The basic condition for the above-mentioned thermal mass flow detection method is that the gas must be maintained in a laminar flow state, and the measured data will be correct. Therefore, the design of the runner will be an important issue. At present, there are two main methods, one is to design a flow channel for detecting large flow, and the other is to measure the flow capacity of a small capacity (ml range), and the flow sensor is placed in the flow channel.

Since the flow range applied to the flow controller varies greatly, different flow path designs are required for flow controllers that use different gas flows, thus resulting in an increase in production costs.

The present invention is directed to the development of a flow path design for a flow controller for a vacuum or epitaxial device. Prior art flow controllers for different flows require different flow paths, so the user has a lot of difficulty in selecting the flow controller and preparing the backup preparation. The object of the present invention is to design a novel flow path using a flow path controller designed to correspond to a wide range of flow rates without changing the flow path.

Accordingly, it is an object of the present invention to provide a flow controller for regulating flow passages for different flow rates.

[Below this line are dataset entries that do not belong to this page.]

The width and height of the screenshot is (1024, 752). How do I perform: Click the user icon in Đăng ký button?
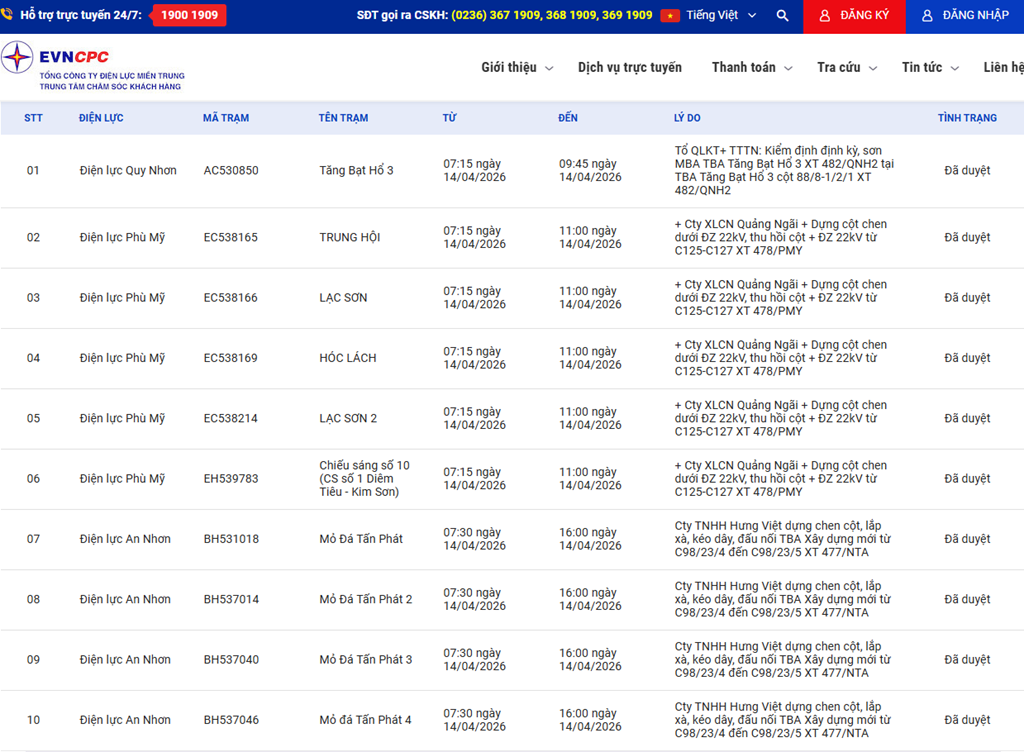pyautogui.click(x=825, y=16)
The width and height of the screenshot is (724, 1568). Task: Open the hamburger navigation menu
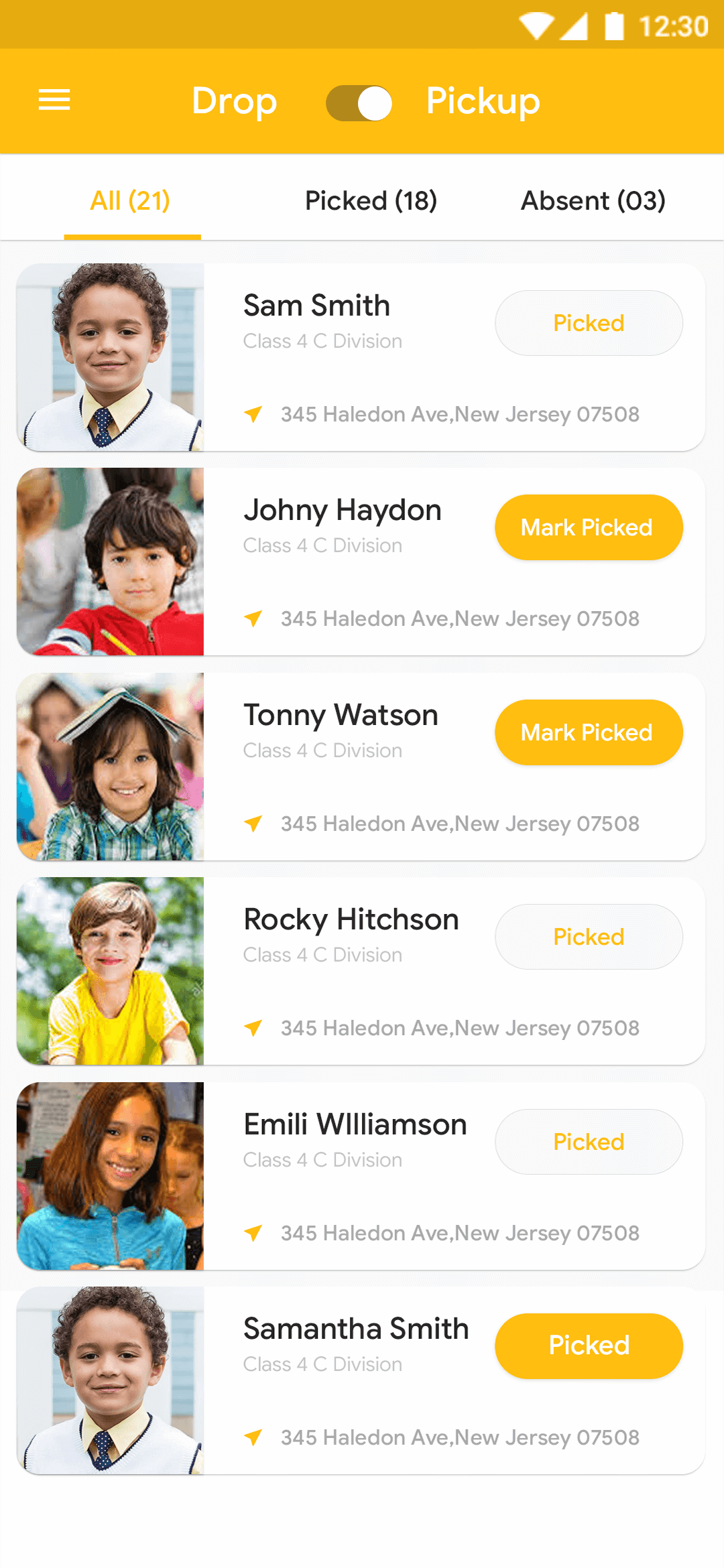[x=54, y=101]
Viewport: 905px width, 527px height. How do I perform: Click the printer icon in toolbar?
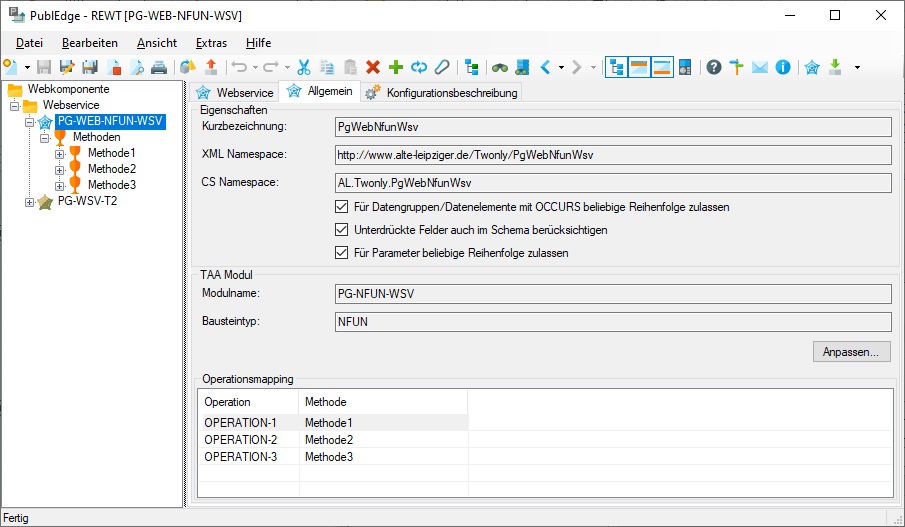coord(159,67)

The present invention provides a flow controller, comprising: a body, the opposite ends of which are respectively a first end and a second end, the body has a first flow channel and a second flow channel, and the first flow prop has a first tube The second flow prop has a second diameter, the second diameter is larger than the first diameter, the first flow passage penetrates the first end to form a first opening, and the second flow passage penetrates the second end to form a second opening The first flow channel is connected to the second flow channel by a third opening; a plug is disposed in the second flow channel; a flow sheet is disposed in the second flow channel and is fixed to the second flow channel An inner wall; and a telescopic device disposed in the body and respectively connected to the laminar flow piece and the plug, wherein the telescopic device is of a retractable length; wherein the telescopic device is controlled to flexibly move the embolizer relative to the body to adjust The plug is in a position opposite to the third opening, and controls an opening area of the third opening, thereby achieving a flow rate of controlling fluid flow through the opening area in the body.

The first end is an air inlet end and the second end is an air outlet end.

The cross-sectional shape of the first flow path is a circular shape.

The cross-sectional shape of the first flow path includes a trapezoid, a diamond, a triangle, or an ellipse.

The cross-sectional shape of the second flow path is a circular shape.

The cross-sectional shape of the second flow path includes a trapezoid, a diamond, a triangle, or an ellipse.

The cross-sectional shape of the plug is circular, trapezoidal, rhombic, triangular or elliptical.

The material of the plug is rubber or stainless steel.

The telescopic device is a solenoid valve, a pneumatic valve, a spring or a hydraulic valve.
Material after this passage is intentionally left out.